Ashley Bossell continues advice for new-parents following her article
Infant/Toddler: Taking Care of Baby’s Teeth
Infections in a pregnant woman have been recognized to increase the risk for problems such as low birth weight, preeclampsia characterized by high blood pressure and possible fluid retention, and preterm birth, which is delivery at less than 37 weeks. Since 1990 the preterm birth rate has increased over 20%. It is the leading cause of death in the first month, while infants who survive can have feeding difficulties, problems with body temperature, breathing troubles, delayed brain development, impaired vision, deafness, and poor coping skills. Periodontal infections/diseases including gingivitis and periodontitis are included in the list of infections that are associated with pregnancy complications. Current evidence suggests that these periodontal diseases are also associated with an increased risk for cardiovascular disease and diabetes, as well as gestational diabetes.
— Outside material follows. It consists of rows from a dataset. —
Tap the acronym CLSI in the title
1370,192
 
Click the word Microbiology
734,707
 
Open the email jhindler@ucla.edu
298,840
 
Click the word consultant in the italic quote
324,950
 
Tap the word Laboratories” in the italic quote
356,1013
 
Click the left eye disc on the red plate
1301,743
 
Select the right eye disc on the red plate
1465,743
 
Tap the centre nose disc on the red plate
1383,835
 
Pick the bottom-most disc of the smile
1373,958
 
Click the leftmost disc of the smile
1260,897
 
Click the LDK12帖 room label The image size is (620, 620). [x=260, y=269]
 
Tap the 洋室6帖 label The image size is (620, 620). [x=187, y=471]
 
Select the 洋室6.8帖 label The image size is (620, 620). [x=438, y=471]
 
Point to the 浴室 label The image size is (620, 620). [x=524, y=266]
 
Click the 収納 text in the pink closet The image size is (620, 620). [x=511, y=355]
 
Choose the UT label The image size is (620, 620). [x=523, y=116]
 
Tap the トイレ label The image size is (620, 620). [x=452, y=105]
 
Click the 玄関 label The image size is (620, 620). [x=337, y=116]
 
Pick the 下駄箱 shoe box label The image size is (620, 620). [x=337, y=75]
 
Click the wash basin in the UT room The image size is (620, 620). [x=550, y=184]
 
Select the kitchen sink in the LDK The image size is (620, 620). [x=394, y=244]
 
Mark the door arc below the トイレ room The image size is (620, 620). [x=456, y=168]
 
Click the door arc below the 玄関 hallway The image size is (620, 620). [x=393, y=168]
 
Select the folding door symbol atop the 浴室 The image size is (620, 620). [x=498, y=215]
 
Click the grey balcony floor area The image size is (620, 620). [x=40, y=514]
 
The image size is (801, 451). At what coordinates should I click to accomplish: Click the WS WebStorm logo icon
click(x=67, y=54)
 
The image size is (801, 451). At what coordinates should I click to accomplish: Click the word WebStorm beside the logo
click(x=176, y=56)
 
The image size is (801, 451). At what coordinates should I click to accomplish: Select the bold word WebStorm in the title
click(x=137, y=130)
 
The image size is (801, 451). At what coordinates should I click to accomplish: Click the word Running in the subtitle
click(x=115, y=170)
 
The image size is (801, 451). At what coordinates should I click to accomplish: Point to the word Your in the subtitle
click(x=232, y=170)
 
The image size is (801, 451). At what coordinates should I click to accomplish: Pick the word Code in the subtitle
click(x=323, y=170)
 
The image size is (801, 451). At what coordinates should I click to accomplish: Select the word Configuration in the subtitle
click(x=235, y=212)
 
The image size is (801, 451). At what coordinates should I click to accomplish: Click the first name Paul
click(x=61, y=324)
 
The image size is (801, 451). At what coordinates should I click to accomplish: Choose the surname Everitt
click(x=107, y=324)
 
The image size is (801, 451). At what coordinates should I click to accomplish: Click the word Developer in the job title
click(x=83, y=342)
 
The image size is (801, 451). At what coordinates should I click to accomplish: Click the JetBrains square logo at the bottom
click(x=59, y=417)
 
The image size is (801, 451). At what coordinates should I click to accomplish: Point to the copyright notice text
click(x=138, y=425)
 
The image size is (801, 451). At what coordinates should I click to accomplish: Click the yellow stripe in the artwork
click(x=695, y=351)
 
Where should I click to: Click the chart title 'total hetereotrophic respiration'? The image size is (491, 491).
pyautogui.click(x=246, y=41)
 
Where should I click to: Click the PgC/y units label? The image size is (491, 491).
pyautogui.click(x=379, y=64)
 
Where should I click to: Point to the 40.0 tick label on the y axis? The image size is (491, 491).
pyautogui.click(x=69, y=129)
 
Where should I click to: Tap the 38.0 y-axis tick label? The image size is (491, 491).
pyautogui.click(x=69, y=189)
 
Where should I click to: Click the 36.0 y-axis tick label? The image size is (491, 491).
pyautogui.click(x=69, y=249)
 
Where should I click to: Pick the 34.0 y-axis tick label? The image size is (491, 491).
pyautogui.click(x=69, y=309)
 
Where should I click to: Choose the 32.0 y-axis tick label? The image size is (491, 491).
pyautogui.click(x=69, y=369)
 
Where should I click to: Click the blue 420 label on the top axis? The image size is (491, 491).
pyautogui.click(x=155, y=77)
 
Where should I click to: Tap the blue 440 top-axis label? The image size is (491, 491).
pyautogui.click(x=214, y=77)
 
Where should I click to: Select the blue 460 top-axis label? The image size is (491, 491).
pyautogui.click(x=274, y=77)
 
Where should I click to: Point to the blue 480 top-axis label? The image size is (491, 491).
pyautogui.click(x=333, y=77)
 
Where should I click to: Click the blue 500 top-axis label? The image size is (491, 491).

It is estimated that over 50% of pregnant women have some form of periodontal infection, whether gingivitis or periodontitis. 50-70% of women will develop gingivitis during pregnancy, and it is often seen between the second and eight months. Changes in hormones during pregnancy promote an inflammatory response that increases the response to the bacteria in the mouth, resulting in a higher risk of developing gingivitis and periodontitis, without any increase in the amount of plaque. Developing periodontal infections can make pre-existing conditions in the mouth worse, so if you know you will be getting pregnant it is suggested to get all dental treatment done beforehand. This will prevent having to get emergency treatment during pregnancy that may require x-rays, antibiotics, or anesthetic.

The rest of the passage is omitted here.